● Task prompt
An exact transcription is needed of the lines below from the one with "Where should I" through the one with "Tap the online status text", with no other lines and no pictures.

● Input data
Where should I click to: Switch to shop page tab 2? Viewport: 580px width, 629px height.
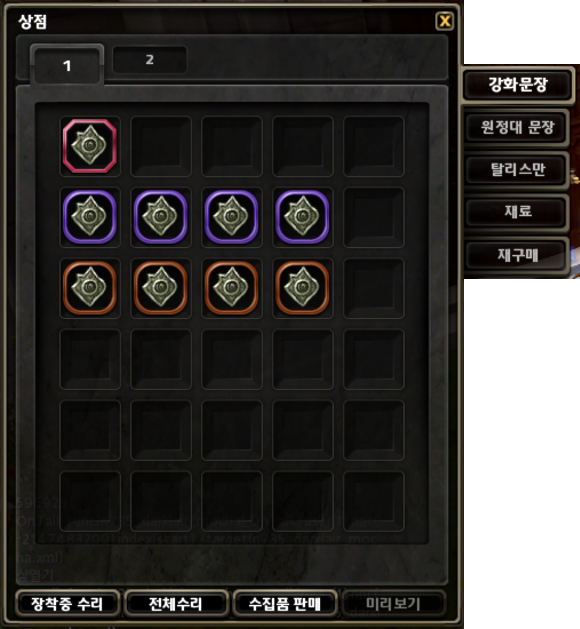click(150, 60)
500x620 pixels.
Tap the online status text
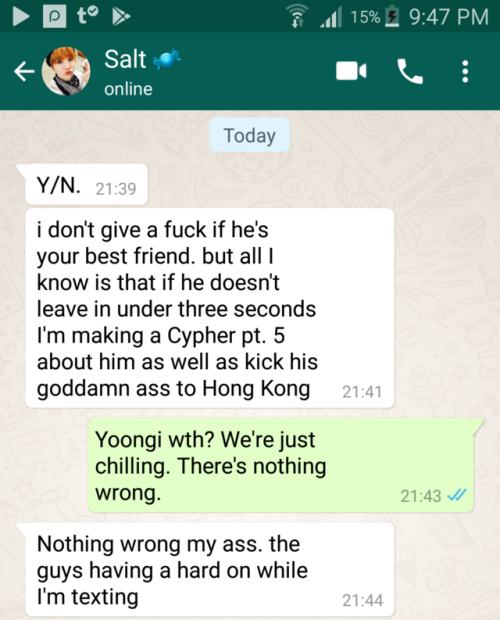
---
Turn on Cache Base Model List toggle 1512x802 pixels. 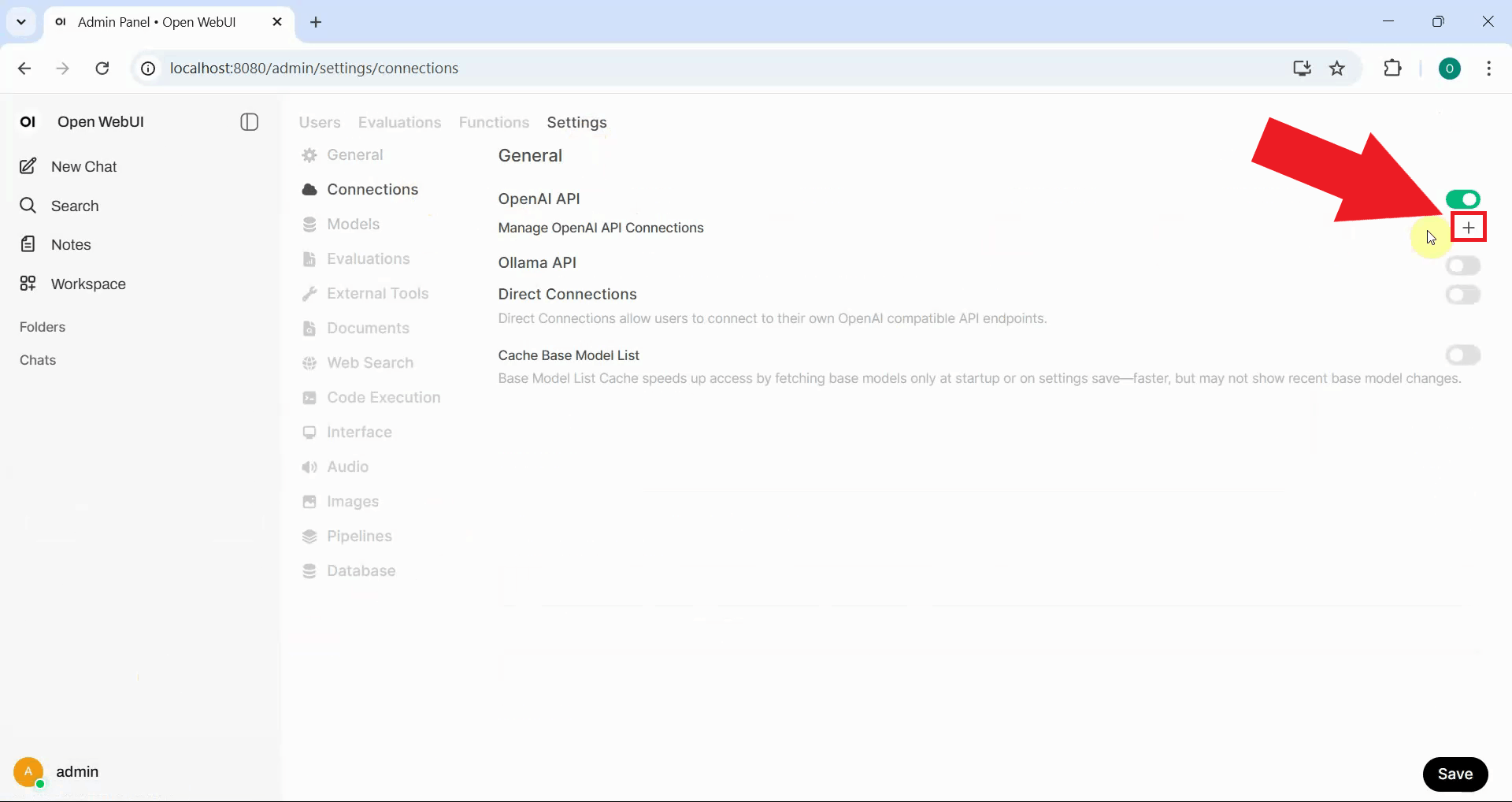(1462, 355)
* * *
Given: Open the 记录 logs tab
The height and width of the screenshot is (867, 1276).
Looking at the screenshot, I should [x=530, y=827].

● Task result
Where should I click to: Switch to shop page tab 2? Viewport: 580px width, 629px height.
click(150, 60)
500x620 pixels.
Tap the online status text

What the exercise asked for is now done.